**Direction**
Please edit the listing below: begin at the line that has "Where should I click to: Activate", stop after the line that has "pos(888,705)", and replace "button" with "control" while leaving all else unchanged. Return only those lines.
━━━━━ Exercise material ━━━━━
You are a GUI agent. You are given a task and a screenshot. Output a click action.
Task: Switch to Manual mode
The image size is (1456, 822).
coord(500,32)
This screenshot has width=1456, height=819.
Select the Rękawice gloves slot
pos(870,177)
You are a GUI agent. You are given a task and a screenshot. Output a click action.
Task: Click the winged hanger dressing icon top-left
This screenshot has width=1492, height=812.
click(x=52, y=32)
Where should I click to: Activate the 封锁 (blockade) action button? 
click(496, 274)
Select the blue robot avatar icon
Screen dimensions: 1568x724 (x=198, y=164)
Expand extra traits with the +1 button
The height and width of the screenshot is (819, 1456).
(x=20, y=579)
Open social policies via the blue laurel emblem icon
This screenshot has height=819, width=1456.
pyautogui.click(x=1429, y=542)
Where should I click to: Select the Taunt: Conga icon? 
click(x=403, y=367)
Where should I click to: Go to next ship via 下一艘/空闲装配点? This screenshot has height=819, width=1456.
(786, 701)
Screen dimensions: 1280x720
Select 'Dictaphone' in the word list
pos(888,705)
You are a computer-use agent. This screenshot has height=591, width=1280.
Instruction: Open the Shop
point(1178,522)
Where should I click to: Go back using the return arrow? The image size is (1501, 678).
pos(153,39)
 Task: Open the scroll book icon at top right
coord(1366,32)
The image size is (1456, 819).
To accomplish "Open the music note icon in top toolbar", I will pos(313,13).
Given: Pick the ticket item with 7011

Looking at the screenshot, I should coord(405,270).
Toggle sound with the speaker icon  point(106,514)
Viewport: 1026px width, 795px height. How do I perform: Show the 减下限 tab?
━━━━━
**Response for this exercise**
Where should I click to: Activate the 封锁 (blockade) action control? 
click(496, 274)
Select the blue robot avatar icon
Screen dimensions: 1568x724 (x=198, y=164)
Expand extra traits with the +1 control
The height and width of the screenshot is (819, 1456).
(x=20, y=579)
Open social policies via the blue laurel emblem icon
This screenshot has height=819, width=1456.
pyautogui.click(x=1429, y=542)
Where should I click to: Select the Taunt: Conga icon? 
click(x=403, y=367)
Where should I click to: Go to next ship via 下一艘/空闲装配点? This screenshot has height=819, width=1456.
(786, 701)
Screen dimensions: 1280x720
Select 'Dictaphone' in the word list
pos(888,705)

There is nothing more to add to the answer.